In the context of the chi-square test for independence, understanding binomial parameters is essential. Binomial parameters refer to the probability of success (or failure) in a binary outcome scenario within a specific population. For a given population, let's denote this probability of success by the parameter \( p \.

In the exercise provided, we are working with three separate populations, each with its own success probability denoted as \( p_{A} \), \( p_{B} \), and \( p_{C} \). To understand whether these probabilities are statistically the same or different across the populations, we would compare the observed successes and failures against what we would expect if the probabilities were equal (as asserted by the null hypothesis).

A crucial aspect of this comparison is the expectation that these proportions will remain consistent across each population if there is true independence. Therefore, when we collect data in the form of successes and failures for each population, we can then analyze any significant deviations from what we'd expect under a uniform probability of success \( p \). This deviation could suggest that not all binomial parameters are equal.

Null Hypothesis

The null hypothesis in the context of a chi-square test for independence serves as a statement of 'no effect' or 'no difference.' In simpler terms, it implies that any observed differences in the data are due to random chance rather than actual disparities between the groups or conditions being tested.

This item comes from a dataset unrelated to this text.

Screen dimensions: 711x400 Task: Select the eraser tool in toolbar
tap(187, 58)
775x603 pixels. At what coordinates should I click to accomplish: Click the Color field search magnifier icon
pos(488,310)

For the exercise at hand, the null hypothesis claims that the binomial parameters for each of the three populations (\( p_{A} \), \( p_{B} \), and \( p_{C} \)) are equal. Formally, we state this null hypothesis as \( H_0: p_{A} = p_{B} = p_{C} \). We essentially say that there is no significant difference in the success rates of the three populations being studied, and whatever variations exist are random and not statistically significant.

When we perform the chi-square test, we are testing this null hypothesis against the alternative hypothesis, which posits that at least two of the binomial parameters are not equal. The aim is to determine whether we have sufficient evidence to reject the null hypothesis and conclude that there is a statistically significant difference in the success rates of at least two populations.

P-Value

The p-value is a crucial concept in hypothesis testing, representing the probability of observing a test statistic as extreme as, or more extreme than, the one calculated from our sample data, assuming that the null hypothesis is true. It quantifies the evidence against the null hypothesis.

In the provided step-by-step solution, once we've calculated the chi-square test statistic, we then seek to find the p-value. The smaller the p-value, the stronger the evidence against the null hypothesis. Typically, researchers use a significance level (commonly denoted by \( \alpha \)), such as 0.05, as a threshold for determining statistical significance. If the p-value is less than \( \alpha \), one may conclude there is sufficient evidence to reject the null hypothesis in favor of the alternative.

Therefore, in the provided exercise, if our calculated p-value from the chi-square test statistic is below the chosen significance level, it would imply that there is a statistically significant difference in the success rates among the three populations. This could potentially lead to the conclusion that not all the binomial parameters (\( p_{A} \), \( p_{B} \), and \( p_{C} \)) are equal.